→ Exercises to complete:
[a] From the news article on the UN Somalia arms embargo mission, list every country the mission will also visit, according to the article.
[b] Print everything in the news article on the UN Somalia arms embargo mission from "US forces pulled" down to "Mohammed Farah Aidid.", word for word.

→ Text provided:
»»

UN probes Somali arms embargo
2003-11-12 12:47
New York - A United Nations Security Council mission has headed to East Africa to look at violations of the arms embargo on Somalia, the United Nations said on Tuesday.
Stefan Tafrov, the UN ambassador from council member Bulgaria, is heading the 10-day mission, which left late last week to meet in Cairo with Arab League secretary general Amr Mussa.
It will also visit Ethiopia, Djibouti, Yemen, Eritrea, Kenya and Somalia's former colonial power, Italy.
The visit comes after a new UN report last week found that Somalia was used as a springboard by Osama bin Laden's al-Qaeda network, which used a cell based there to stage a deadly bombing in Kenya one year ago.
Somalia denies it
But the mission will not visit Somalia, which was deemed a security risk. The Somali government has denied that it is a base for al-Qaeda.
US forces pulled out of the country in 1994 after an effort to deliver humanitarian aid turned into a failed campaign against a leading warlord, Mohammed Farah Aidid.
That campaign was highlighted by a deadly battle in the capital, Mogadishu, in October 1993 that left 18 US soldiers and hundreds of Somalis dead.
The UN report released last week concluded that the bombing of the Paradise Hotel in Kenya, frequented by Israeli tourists, and an attempted attack on a flight to Israel, were carried out by militants who acquired missiles from Yemen that were sent through Somalia.
The report said that repeated violations of the arms embargo in Somalia allowed "transnational terrorists" to get air-defence systems, anti-tank weapons and explosives from the country.
"It remains relatively easy to obtain surface-to-air missiles and import them to Somalia," the report said. "Somalia's lawless, largely ungoverned territory has enhanced the vulnerability of the entire region."
Somalia has lacked an effective central government since the 1991 ouster of president Mohammed Siad Bare. Well-armed factions have been in almost constant low-level war since then.

««

→ Data provided:
»»

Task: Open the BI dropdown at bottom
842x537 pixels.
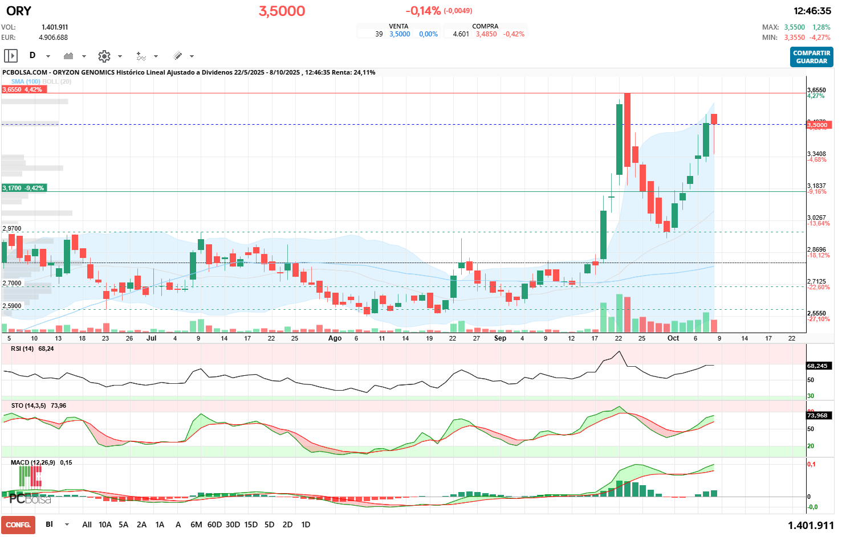Action: 67,524
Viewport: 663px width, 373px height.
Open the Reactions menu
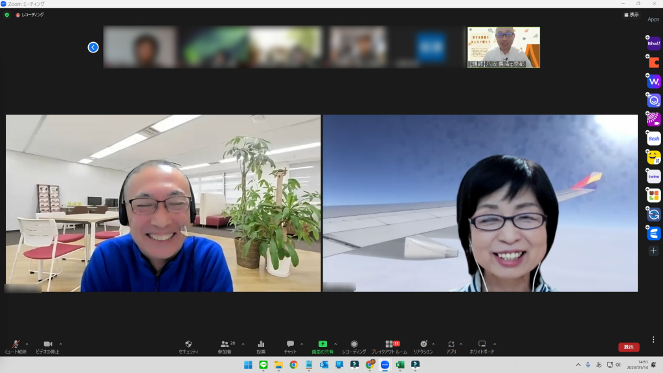pos(423,346)
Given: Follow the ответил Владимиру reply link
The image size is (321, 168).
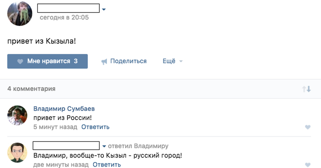Looking at the screenshot, I should (138, 146).
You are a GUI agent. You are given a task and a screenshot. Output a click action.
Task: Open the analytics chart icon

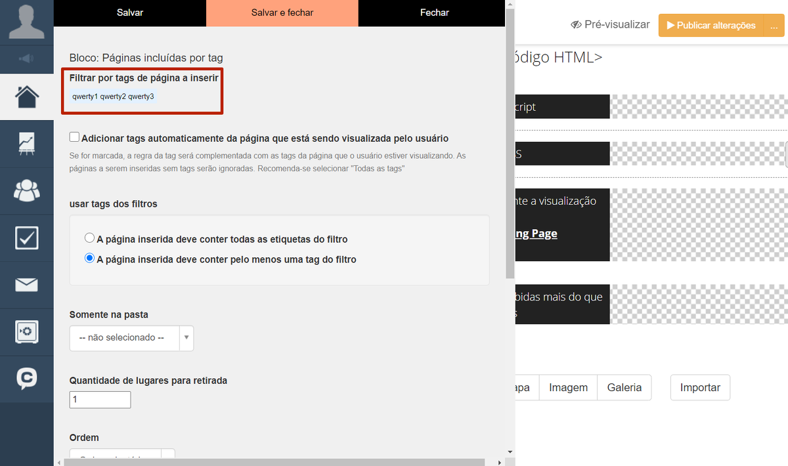pos(26,144)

««

→ Answers to each task:
[a] Ethiopia, Djibouti, Yemen, Eritrea, Kenya, Italy

[b]
US forces pulled out of the country in 1994 after an effort to deliver humanitarian aid turned into a failed campaign against a leading warlord, Mohammed Farah Aidid.